This repository contains ViSpeR, a large-scale dataset and models for Visual Speech Recognition for English, Arabic, Chinese, French and Spanish.
Given the scarcity of publicly available VSR data for non-English languages, we collected VSR data for the most four spoken languages at scale.
Comparison of VSR datasets. Our proposed ViSpeR dataset is larger in size compared to other datasets that cover non-English languages for the VSR task. For our dataset, the numbers in parenthesis denote the number of clips. We also give the clip coverage under TedX and Wild subsets of our ViSpeR dataset.
Dataset | French (fr) | Spanish (es) | Arabic (ar) | Chinese (zh) |
---|---|---|---|---|
MuAVIC | 176 | 178 | 16 | -- |
VoxCeleb2 | 124 | 42 | -- | -- |
AVSpeech | 122 | 270 | -- | -- |
ViSpeR (TedX) | 192 (160k) | 207 (151k) | 49 (48k) | 129 (143k) |
ViSpeR (Wild) | 680 (481k) | 587 (383k) | 1152 (1.01M) | 658 (593k) |
ViSpeR (full) | 872 (641k) | 794 (534k) | 1200 (1.06M) | 787 (736k) |
First, use the provided video lists to download the videos and put them in seperate folders.

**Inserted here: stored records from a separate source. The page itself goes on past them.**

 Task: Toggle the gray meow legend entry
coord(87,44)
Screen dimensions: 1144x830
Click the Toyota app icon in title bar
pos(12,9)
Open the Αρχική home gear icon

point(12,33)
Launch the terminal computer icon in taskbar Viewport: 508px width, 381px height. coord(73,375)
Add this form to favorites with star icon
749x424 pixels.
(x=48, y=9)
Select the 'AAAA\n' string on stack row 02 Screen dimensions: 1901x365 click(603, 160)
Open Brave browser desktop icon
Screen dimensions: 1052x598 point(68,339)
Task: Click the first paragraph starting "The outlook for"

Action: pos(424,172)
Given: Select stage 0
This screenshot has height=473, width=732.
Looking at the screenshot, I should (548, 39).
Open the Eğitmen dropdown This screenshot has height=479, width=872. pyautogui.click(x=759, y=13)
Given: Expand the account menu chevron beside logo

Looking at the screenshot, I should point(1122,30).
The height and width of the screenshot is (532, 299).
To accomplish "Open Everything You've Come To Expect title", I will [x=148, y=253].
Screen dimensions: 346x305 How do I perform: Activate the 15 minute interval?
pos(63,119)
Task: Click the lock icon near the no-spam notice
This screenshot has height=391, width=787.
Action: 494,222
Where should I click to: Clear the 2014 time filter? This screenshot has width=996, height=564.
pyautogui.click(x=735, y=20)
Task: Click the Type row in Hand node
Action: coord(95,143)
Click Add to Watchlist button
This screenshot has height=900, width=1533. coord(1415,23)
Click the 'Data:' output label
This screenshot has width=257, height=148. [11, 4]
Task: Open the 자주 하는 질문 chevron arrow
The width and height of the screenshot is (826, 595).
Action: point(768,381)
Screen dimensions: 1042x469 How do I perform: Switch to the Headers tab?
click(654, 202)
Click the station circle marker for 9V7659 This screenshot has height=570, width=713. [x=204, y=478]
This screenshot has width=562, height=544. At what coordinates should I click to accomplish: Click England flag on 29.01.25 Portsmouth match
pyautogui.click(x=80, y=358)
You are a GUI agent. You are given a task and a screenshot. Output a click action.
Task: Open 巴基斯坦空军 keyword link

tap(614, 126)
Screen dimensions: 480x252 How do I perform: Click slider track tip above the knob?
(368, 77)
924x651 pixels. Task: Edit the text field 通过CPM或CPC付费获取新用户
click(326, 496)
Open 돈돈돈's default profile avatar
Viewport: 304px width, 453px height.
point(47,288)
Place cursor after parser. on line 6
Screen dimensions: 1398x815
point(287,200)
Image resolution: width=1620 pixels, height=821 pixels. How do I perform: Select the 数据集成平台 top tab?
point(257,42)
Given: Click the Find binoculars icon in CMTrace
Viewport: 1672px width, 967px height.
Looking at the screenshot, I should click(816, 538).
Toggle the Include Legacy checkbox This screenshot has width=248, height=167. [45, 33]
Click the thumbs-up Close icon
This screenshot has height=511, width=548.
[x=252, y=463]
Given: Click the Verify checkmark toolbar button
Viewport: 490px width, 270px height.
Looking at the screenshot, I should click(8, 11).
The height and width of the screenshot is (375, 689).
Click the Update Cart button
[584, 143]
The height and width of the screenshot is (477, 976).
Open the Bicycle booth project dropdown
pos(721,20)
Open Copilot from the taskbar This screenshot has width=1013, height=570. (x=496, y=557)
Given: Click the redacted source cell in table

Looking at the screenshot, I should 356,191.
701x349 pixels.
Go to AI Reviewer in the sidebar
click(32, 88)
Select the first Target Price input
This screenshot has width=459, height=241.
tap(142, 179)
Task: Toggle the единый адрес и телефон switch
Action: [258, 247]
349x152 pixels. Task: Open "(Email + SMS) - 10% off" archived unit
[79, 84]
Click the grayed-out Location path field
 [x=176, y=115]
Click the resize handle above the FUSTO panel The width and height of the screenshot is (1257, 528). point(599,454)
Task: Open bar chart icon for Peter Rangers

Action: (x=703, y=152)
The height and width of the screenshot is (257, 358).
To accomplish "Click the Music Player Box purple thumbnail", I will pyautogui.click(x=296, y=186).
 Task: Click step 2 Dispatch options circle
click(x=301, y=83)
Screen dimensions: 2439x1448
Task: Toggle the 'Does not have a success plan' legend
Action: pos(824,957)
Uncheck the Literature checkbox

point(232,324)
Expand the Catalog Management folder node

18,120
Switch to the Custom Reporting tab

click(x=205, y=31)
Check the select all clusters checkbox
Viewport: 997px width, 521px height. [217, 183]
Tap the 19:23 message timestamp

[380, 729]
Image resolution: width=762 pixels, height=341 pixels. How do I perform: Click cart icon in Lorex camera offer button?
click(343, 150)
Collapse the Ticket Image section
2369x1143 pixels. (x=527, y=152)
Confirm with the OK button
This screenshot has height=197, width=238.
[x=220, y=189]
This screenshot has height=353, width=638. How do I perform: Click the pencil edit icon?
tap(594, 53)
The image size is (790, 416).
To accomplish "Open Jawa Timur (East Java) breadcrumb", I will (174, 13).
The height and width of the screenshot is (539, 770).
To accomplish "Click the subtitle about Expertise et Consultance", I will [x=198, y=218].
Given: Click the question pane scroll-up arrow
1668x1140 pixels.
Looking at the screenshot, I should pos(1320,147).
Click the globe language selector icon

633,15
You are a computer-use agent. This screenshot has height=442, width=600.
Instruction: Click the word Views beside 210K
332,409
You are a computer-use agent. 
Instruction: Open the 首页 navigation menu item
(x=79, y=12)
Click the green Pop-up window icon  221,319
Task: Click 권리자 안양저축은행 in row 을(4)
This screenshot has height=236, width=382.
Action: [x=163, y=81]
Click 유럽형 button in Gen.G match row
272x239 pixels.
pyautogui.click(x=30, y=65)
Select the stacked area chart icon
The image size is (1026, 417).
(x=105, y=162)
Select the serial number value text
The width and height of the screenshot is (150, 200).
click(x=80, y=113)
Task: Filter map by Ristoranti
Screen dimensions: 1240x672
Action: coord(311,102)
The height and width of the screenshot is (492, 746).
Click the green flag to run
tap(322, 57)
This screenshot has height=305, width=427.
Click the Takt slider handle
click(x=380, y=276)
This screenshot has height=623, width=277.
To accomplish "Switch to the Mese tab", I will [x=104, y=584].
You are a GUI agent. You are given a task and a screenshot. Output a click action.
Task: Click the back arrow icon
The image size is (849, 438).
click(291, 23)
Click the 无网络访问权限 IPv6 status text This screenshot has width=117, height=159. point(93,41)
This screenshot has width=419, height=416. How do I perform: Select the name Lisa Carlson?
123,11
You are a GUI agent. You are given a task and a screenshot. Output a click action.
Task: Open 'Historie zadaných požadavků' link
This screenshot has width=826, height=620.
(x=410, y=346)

The raw data should be structured as follows:
Languages | Split |
---|---|
French | train, test_tedx, test_wild |
Spanish | train, test_tedx, test_wild |
Chinese | train, test_tedx, test_wild |
Arabic | training coming soon, test_tedx, test_wild |
Data/
├── Chinese/
│ ├── video_id.mp4
│ └── ...
├── Arabic/
│ ├── video_id.mp4
│ └── ...
├── French/
│ ├── video_id.mp4
│ └── ...
├── Spanish/
│ ├── video_id.mp4
│ └── ...
- Setup the environement and repo:
conda create --name visper python=3.10
conda activate visper
git clone https://github.com/YasserdahouML/visper
cd visper
- Install fairseq within the repository:
git clone https://github.com/pytorch/fairseq
cd fairseq
pip install --editable ./
cd ..
- Install PyTorch (tested pytorch version: v2.2.2) and other packages:
pip install torch torchvision torchaudio
pip install pytorch-lightning
pip install sentencepiece
pip install av
pip install hydra-core --upgrade
- Install ffmpeg:
conda install "ffmpeg<5" -c conda-forge
You need the download the meta data from Huggingface🤗, this includes train.tar.gz
and test.tar.gz
. Then, use the provided metadata to process the raw data for creating the ViSpeR dataset. You can use the crop_videos.py
to process the data, note that all clips are cropped and transformed
Languages | Split |
---|---|
French | train, test |
Spanish | train, test |
Chinese | train, test |
Arabic | Training coming soon, test |
python data_prepare/crop_videos.py --video_dir [path_to_data_language] --save_path [save_path_language] --json_path [language_metadata_path] --use_ffmpeg True
ViSpeR/
├── Chinese/
│ ├── video_id/
│ │ │── 00001.mp4
│ │ │── 00001.json
│ └── ...
├── Arabic/
│ ├── video_id/
│ │ │── 00001.mp4
│ │ │── 00001.json
│ └── ...
├── French/
│ ├── video_id/
│ │ │── 00001.mp4
│ │ │── 00001.json
│ └── ...
├── Spanish/
│ ├── video_id/
│ │ │── 00001.mp4
│ │ │── 00001.json
│ └── ...
The video_id/xxxx.json
has the 'label' of the corresponding video video_id/xxxx.mp4
.
For english, you can refer to LRS3, and VoxCeleb-en
The processed multilingual VSR video-text pairs are utilized to train a multilingual encoder-decoder model in a fully-supervised manner. The supported languages are: English, Arabic, French, Spanish and Chinese. For English, we leverage the combined 1759H from LRS3 and VoxCeleb-en. While the encoder size is 12 layers, the decoder size is 6 layers. The hidden size, MLP and number of heads are set to 768, 3072 and 12, respectively. The unigram tokenizers are learned on all languages and have a vocabulary size of 21k. Results are presented here:
Language | VSR (WER/CER) | AVSR (WER/CER) |
---|---|---|
French | 29.8 | 5.7 |
Spanish | 39.4 | 4.4 |
Arabic | 47.8 | 8.4 |
Chinese | 51.3 (CER) | 15.4 (CER) |
English | 49.1 | 8.1 |
Model weights to be found at Huggingface🤗
Languages | Task | Size | Checkpoint |
---|---|---|---|
en, fr, es, ar, zh | AVSR | Base | visper_avsr_base.pth |
en, fr, es, ar, zh | VSR | Base | visper_vsr_base.pth |
Run evaluation on the videos using
CUDA_VISIBLE_DEVICES=0,1,2,3,4,5,6,7 python infer.py \
ckpt_path=visper_vsr_base.pth \
data.modality=video infer_path=/path/to/files.npy \
infer_lang=[LANG]
For evaluating using the AVSR model, modify data.modality=audiovisual
and ckpt_path=visper_avsr_base.pth
above. [LANG]
should be set to one of the five languages (arabic, chinese, french, spanish or english).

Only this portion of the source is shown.